• THE TASK: Please reproduce the listing in its entirety, exactly as shown.

• DATA TO EXAMINE:
== Segment start ==
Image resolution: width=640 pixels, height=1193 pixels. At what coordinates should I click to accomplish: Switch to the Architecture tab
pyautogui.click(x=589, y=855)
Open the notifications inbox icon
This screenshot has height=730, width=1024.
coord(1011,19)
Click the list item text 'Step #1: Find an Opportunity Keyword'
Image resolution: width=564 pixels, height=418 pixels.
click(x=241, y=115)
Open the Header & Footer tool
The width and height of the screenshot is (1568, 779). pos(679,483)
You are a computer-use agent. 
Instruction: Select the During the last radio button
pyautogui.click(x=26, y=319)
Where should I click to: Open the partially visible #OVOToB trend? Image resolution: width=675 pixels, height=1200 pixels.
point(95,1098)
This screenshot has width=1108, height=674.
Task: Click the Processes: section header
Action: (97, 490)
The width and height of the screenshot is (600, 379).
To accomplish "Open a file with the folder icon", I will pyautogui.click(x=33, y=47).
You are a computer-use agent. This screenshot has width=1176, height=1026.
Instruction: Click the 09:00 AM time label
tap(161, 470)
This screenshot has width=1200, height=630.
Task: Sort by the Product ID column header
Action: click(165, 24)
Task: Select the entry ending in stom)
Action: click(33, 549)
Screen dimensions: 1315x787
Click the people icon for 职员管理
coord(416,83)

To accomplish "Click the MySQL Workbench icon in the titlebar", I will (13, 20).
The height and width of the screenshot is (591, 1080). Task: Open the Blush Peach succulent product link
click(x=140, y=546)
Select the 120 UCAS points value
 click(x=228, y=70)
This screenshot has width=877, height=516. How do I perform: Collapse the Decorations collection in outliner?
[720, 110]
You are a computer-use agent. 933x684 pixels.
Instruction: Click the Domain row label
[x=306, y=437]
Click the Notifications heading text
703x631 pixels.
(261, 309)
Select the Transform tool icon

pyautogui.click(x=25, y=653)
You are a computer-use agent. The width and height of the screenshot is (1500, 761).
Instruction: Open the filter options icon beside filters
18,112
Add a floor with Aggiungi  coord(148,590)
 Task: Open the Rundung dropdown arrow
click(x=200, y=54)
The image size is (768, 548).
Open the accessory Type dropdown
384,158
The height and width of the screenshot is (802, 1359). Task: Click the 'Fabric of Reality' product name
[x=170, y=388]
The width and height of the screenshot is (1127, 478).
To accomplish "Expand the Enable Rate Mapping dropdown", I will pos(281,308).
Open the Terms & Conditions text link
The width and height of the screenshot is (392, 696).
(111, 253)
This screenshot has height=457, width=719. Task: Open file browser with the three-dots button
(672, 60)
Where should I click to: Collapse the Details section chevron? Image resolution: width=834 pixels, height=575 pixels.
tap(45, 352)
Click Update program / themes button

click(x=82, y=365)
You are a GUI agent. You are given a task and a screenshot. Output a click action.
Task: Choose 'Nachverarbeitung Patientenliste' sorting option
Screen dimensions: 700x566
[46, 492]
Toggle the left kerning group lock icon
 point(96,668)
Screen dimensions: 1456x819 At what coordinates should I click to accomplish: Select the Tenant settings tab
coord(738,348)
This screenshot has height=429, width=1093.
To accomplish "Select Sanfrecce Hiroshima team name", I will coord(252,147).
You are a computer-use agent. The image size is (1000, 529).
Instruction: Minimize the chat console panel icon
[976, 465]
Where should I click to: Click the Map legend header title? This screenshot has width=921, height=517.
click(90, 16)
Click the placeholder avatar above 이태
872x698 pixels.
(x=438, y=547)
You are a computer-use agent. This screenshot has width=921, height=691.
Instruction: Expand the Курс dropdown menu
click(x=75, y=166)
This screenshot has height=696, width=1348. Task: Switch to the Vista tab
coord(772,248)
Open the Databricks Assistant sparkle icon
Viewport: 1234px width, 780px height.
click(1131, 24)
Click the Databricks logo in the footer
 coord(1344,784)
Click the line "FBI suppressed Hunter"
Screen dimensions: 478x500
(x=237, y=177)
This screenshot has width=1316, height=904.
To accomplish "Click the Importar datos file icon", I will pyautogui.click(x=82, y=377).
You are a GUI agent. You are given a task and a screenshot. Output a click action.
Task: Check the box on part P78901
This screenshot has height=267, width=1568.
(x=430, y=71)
== Segment end ==
• TASK OUTPUT:
Image resolution: width=640 pixels, height=1193 pixels. At what coordinates should I click to accomplish: Switch to the Architecture tab
pyautogui.click(x=589, y=855)
Open the notifications inbox icon
This screenshot has height=730, width=1024.
coord(1011,19)
Click the list item text 'Step #1: Find an Opportunity Keyword'
Image resolution: width=564 pixels, height=418 pixels.
click(x=241, y=115)
Open the Header & Footer tool
The width and height of the screenshot is (1568, 779). pos(679,483)
You are a computer-use agent. 
Instruction: Select the During the last radio button
pyautogui.click(x=26, y=319)
Where should I click to: Open the partially visible #OVOToB trend? Image resolution: width=675 pixels, height=1200 pixels.
point(95,1098)
This screenshot has width=1108, height=674.
Task: Click the Processes: section header
Action: (97, 490)
The width and height of the screenshot is (600, 379).
To accomplish "Open a file with the folder icon", I will pyautogui.click(x=33, y=47).
You are a computer-use agent. This screenshot has width=1176, height=1026.
Instruction: Click the 09:00 AM time label
tap(161, 470)
This screenshot has width=1200, height=630.
Task: Sort by the Product ID column header
Action: click(165, 24)
Task: Select the entry ending in stom)
Action: click(33, 549)
Screen dimensions: 1315x787
Click the people icon for 职员管理
coord(416,83)

To accomplish "Click the MySQL Workbench icon in the titlebar", I will (13, 20).
The height and width of the screenshot is (591, 1080). Task: Open the Blush Peach succulent product link
click(x=140, y=546)
Select the 120 UCAS points value
 click(x=228, y=70)
This screenshot has width=877, height=516. How do I perform: Collapse the Decorations collection in outliner?
[720, 110]
You are a computer-use agent. 933x684 pixels.
Instruction: Click the Domain row label
[x=306, y=437]
Click the Notifications heading text
703x631 pixels.
(261, 309)
Select the Transform tool icon

pyautogui.click(x=25, y=653)
You are a computer-use agent. The width and height of the screenshot is (1500, 761).
Instruction: Open the filter options icon beside filters
18,112
Add a floor with Aggiungi  coord(148,590)
 Task: Open the Rundung dropdown arrow
click(x=200, y=54)
The image size is (768, 548).
Open the accessory Type dropdown
384,158
The height and width of the screenshot is (802, 1359). Task: Click the 'Fabric of Reality' product name
[x=170, y=388]
The width and height of the screenshot is (1127, 478).
To accomplish "Expand the Enable Rate Mapping dropdown", I will pos(281,308).
Open the Terms & Conditions text link
The width and height of the screenshot is (392, 696).
(111, 253)
This screenshot has height=457, width=719. Task: Open file browser with the three-dots button
(672, 60)
Where should I click to: Collapse the Details section chevron? Image resolution: width=834 pixels, height=575 pixels.
tap(45, 352)
Click Update program / themes button

click(x=82, y=365)
You are a GUI agent. You are given a task and a screenshot. Output a click action.
Task: Choose 'Nachverarbeitung Patientenliste' sorting option
Screen dimensions: 700x566
[46, 492]
Toggle the left kerning group lock icon
 point(96,668)
Screen dimensions: 1456x819 At what coordinates should I click to accomplish: Select the Tenant settings tab
coord(738,348)
This screenshot has height=429, width=1093.
To accomplish "Select Sanfrecce Hiroshima team name", I will coord(252,147).
You are a computer-use agent. The image size is (1000, 529).
Instruction: Minimize the chat console panel icon
[976, 465]
Where should I click to: Click the Map legend header title? This screenshot has width=921, height=517.
click(90, 16)
Click the placeholder avatar above 이태
872x698 pixels.
(x=438, y=547)
You are a computer-use agent. This screenshot has width=921, height=691.
Instruction: Expand the Курс dropdown menu
click(x=75, y=166)
This screenshot has height=696, width=1348. Task: Switch to the Vista tab
coord(772,248)
Open the Databricks Assistant sparkle icon
Viewport: 1234px width, 780px height.
click(1131, 24)
Click the Databricks logo in the footer
 coord(1344,784)
Click the line "FBI suppressed Hunter"
Screen dimensions: 478x500
(x=237, y=177)
This screenshot has width=1316, height=904.
To accomplish "Click the Importar datos file icon", I will pyautogui.click(x=82, y=377).
You are a GUI agent. You are given a task and a screenshot. Output a click action.
Task: Check the box on part P78901
This screenshot has height=267, width=1568.
(x=430, y=71)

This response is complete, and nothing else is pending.